Updated On : Oct 15th, 2025 | 25 min read

France`s mandatory e-invoicing framework does not operate through a single centralised platform. It is a multi-participant architecture in which three distinct types of infrastructure, certified private platforms, uncertified service operators, and the state public portal, each play a defined role in ensuring that invoices are created, transmitted, validated, reported, and delivered in compliance with the requirements of the mandate. Understanding the function of each participant, the distinctions between them, and how they interact within the broader system is essential for any business making implementation decisions ahead of the September 2026 go-live.


Why the Framework Uses Multiple Platform Types

The decision to build France`s e-invoicing infrastructure around a combination of certified private platforms and a public state portal reflects a deliberate policy balance between accessibility, resilience, and commercial flexibility. A purely centralised model, in which all invoice flows pass through a single government-operated portal, would concentrate operational risk in a single point of failure and limit the commercial innovation that competition between private platforms can drive. A purely decentralised model, in which each platform operates independently without state oversight, would compromise the tax authority`s ability to collect consistent, accurate transaction data.

France`s framework resolves this tension by placing certified private platforms at the centre of day-to-day invoice exchange while assigning the public portal a directory and data aggregation role that ensures the tax authority receives the information it requires without needing to be the active transmission channel. The result is a system that distributes operational resilience across multiple certified platforms while maintaining centralised fiscal oversight through the state infrastructure.


Partner Dematerialisation Platforms: The Certified Core of the Framework

Partner Dematerialisation Platforms, referred to in French as Plateformes de Dématérialisation Partenaires and abbreviated as PDPs, are government-certified e-invoicing service providers that have met the specific technical, security, and operational standards set by the French tax administration. Certification is not a one-time assessment. PDPs must maintain ongoing compliance with regulatory requirements as the framework evolves, and their certification is subject to review.

Within France`s e-invoicing architecture, PDPs are the primary operational infrastructure for invoice exchange between businesses.
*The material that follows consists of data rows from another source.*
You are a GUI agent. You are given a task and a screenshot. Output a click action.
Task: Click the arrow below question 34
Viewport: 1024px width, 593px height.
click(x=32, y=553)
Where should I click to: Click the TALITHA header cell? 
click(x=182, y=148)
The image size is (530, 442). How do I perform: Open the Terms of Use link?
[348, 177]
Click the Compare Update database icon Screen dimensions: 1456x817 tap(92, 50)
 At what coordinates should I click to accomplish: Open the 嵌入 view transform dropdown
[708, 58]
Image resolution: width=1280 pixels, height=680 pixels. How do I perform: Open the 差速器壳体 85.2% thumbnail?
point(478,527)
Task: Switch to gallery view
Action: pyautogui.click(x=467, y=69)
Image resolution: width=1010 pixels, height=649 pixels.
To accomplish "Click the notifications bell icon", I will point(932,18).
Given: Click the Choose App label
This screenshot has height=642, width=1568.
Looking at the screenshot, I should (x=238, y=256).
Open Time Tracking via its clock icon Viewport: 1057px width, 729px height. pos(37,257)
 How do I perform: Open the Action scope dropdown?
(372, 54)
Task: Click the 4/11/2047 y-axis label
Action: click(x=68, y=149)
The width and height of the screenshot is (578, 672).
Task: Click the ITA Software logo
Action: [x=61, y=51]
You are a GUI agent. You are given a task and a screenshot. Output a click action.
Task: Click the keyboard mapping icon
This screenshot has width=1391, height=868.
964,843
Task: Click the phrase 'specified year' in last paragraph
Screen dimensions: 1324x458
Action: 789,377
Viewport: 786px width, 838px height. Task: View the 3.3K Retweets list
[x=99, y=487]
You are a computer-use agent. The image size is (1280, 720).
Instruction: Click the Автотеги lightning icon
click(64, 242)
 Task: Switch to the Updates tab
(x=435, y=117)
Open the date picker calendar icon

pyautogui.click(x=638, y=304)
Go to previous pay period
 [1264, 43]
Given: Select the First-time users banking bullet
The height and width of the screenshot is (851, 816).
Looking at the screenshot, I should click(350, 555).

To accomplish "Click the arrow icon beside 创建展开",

A supplier using a certified PDP can issue and receive e-invoices directly with the buyer`s platform without routing the invoice through the public portal. Where both the buyer and the seller use certified PDPs, and where those PDPs have established interoperability, the invoice flows directly between the two platforms. The PPF is not in the transmission path for this exchange. Its role is limited to receiving the invoice data and lifecycle status information that the PDP reports after the exchange has occurred.


What PDPs Are Responsible For

The responsibilities of a certified PDP extend across the full lifecycle of invoice exchange and tax reporting. On the transmission side, a PDP validates the format and content of invoices submitted by its users, ensuring they conform to the applicable structured format standards and carry all m andatory data fields before they are transmitted. It routes outgoing invoices to the buyer`s designated PDP, or to the PPF for onward delivery where the buyer is not using a certified PDP. It receives incoming invoices from other PDPs on behalf of its users and delivers them in the buyer`s preferred format.

Format conversion is an explicit PDP responsibility. Where a seller`s system generates an invoice in one approved format and the buyer requires receipt in a different format, the PDP handles the conversion, maintaining the integrity, authenticity, and completeness of the invoice data throughout that process. This conversion must be performed under strict conditions that ensure no data is lost, altered, or misrepresented in translation between formats.

On the tax reporting side, PDPs extract the required invoice data and lifecycle status information and transmit it to the PPF within the timeframes established by the mandate. This [e-reporting](insert blog 4) function covers not only the B2B invoices exchanged through the platform but also, where the business uses its PDP for this purpose, the e-reporting obligations that apply to B2C transactions, cross-border B2B supplies, exports, and intra-community transactions that fall outside the scope of domestic B2B e-invoicing.

The combination of invoice transmission and tax reporting within a single certified platform is what makes PDPs the operationally dominant infrastructure choice for businesses with significant invoice volumes or complex transaction profiles. A business using a certified PDP has a single point of integration for its complete e-invoicing and e-reporting compliance, rather than separate systems for each obligation.


Interoperability Between PDPs

Because France`s business population will distribute its platform choices across multiple certified PDPs, the ability of one PDP to exchange invoices with any other is a structural requirement of the framework. This interoperability must be established through defined technical protocols that all certified platforms support. The PPF directory plays a critical enabling role here by allowing any PDP to look up which platform a given recipient has designated for invoice receipt, ensuring that invoices can be routed correctly across the network without requiring bilateral arrangements between every possible pair of platforms.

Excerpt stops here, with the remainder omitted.